12:19 derek0883 has quit [Remote host closed the connection]

12:20 derek0883 has joined #systemtap

12:24 derek0883 has quit [Ping timeout: 240 seconds]

13:09 orivej has quit [Ping timeout: 272 seconds]

14:01 tromey has joined #systemtap

14:15 orivej has joined #systemtap

14:46 <fche> kerneltoast, hey

14:46 <fche> when you're back, wondering if you had any more thoughts about a hybrid between patch1 & 2

14:47 <kerneltoast> still thonking about it

14:47 <kerneltoast> it's a dilemma for sure

14:48 <fche> is it the __stp_relay_switch_subbuf() that flags the timer to wake up userspace?

14:48 <kerneltoast> yeah

14:53 <fche> can the timer invoke that itself, for a 'dirty' subbuf?

14:54 <kerneltoast> the timer needs to be on the same cpu to do so

14:57 <fche> hm, so why not have one there

14:57 <fche> a timer per cpu

14:57 <fche> running just infrequently, say once per second

14:57 <kerneltoast> it's fudgy

14:58 <kerneltoast> it would work but it's not pretty

14:58 <fche> hey I have to look at the mirror every morning

14:58 <fche> and I work too

14:58 <fche> and I'm not pretty

14:58 <kerneltoast> whether or not you work is still under heavy academic debate

14:58 <fche> OOF

14:58 <fche> big oof

14:59 <kerneltoast> :P

14:59 derek0883 has joined #systemtap

15:05 derek0883 has quit [Ping timeout: 264 seconds]

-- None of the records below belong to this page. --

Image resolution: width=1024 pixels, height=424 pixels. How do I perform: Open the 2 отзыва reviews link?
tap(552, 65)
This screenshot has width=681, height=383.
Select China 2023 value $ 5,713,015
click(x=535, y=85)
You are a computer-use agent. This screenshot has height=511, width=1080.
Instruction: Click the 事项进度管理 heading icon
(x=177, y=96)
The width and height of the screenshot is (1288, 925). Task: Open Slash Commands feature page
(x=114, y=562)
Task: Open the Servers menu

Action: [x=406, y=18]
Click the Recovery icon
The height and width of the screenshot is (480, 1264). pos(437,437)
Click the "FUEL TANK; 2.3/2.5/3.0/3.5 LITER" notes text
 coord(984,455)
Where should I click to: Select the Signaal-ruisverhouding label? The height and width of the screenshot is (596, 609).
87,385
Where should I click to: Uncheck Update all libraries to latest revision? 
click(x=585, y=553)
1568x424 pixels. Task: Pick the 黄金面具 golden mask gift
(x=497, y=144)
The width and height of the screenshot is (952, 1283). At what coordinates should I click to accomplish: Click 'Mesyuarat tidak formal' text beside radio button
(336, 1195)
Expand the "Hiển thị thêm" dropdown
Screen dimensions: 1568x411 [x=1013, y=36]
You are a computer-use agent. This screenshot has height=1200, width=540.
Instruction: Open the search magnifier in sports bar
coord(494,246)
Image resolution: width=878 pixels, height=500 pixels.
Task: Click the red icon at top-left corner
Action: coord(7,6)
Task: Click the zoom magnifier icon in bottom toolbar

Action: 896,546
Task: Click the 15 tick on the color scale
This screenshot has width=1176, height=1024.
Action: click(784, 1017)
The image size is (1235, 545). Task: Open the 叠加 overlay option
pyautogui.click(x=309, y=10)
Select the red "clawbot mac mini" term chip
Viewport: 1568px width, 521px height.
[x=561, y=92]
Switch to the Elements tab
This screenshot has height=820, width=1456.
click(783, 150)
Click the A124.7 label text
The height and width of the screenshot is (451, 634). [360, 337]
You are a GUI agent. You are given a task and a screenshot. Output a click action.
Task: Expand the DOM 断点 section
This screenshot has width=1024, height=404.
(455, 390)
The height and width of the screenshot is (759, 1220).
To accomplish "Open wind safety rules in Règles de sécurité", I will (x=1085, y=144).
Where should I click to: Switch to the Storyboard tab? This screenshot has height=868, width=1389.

15:05 amerey has joined #systemtap

15:09 <kerneltoast> we could let userspace handle subbuf swapping for subbufs which aren't full

15:10 <kerneltoast> if subbuf is full, we swap ourselves

15:10 <kerneltoast> if subbuf is partially full, we wake userspace and have userspace do the swap

15:10 <fche> whether userspace wakes up via its own timers

15:10 <fche> or whether a kernel timer wakes up periodically and wakes up userspace

15:10 <fche> doesn't seem to make much difference

15:11 <fche> still need one per cpu

15:11 <kerneltoast> yeah but it's less ghetto than waking up once per time quantum

15:11 <kerneltoast> since userspace needs to be woken up anyway

15:12 <fche> if the kernel timer checks frequentlyish, it does not need to wake up the userspace

15:12 <fche> if userspace timer needs to check frequentlyish, it's more costly in terms of context switches

15:28 <kerneltoast> lemme clarify: we still kick userspace from the kernel

15:28 <kerneltoast> but what we do is

15:28 <kerneltoast> always kick userspace from the write commit function

15:28 <kerneltoast> and only swap in the write commit function if the subbuf is full

15:30 <fche> so ISTM we should swap subbufs & kick userspace if EITHER (a) subbuf is full OR (b) on a timed basis even if the subbuf is not full

15:31 <kerneltoast> instead of a timed basis we can just use write commit

15:32 <fche> -every- write commit? don't we get the same problem from yesterday then? lost traffic due to excessive subbuf switching etc. ?

15:32 <kerneltoast> no because we'll only swap from write commit if the subbuf is full

15:32 <kerneltoast> if the subbuf isn't full, we leave it but wake up userspace

15:33 <fche> what can userspace do with a non-swapped non-full subbuf?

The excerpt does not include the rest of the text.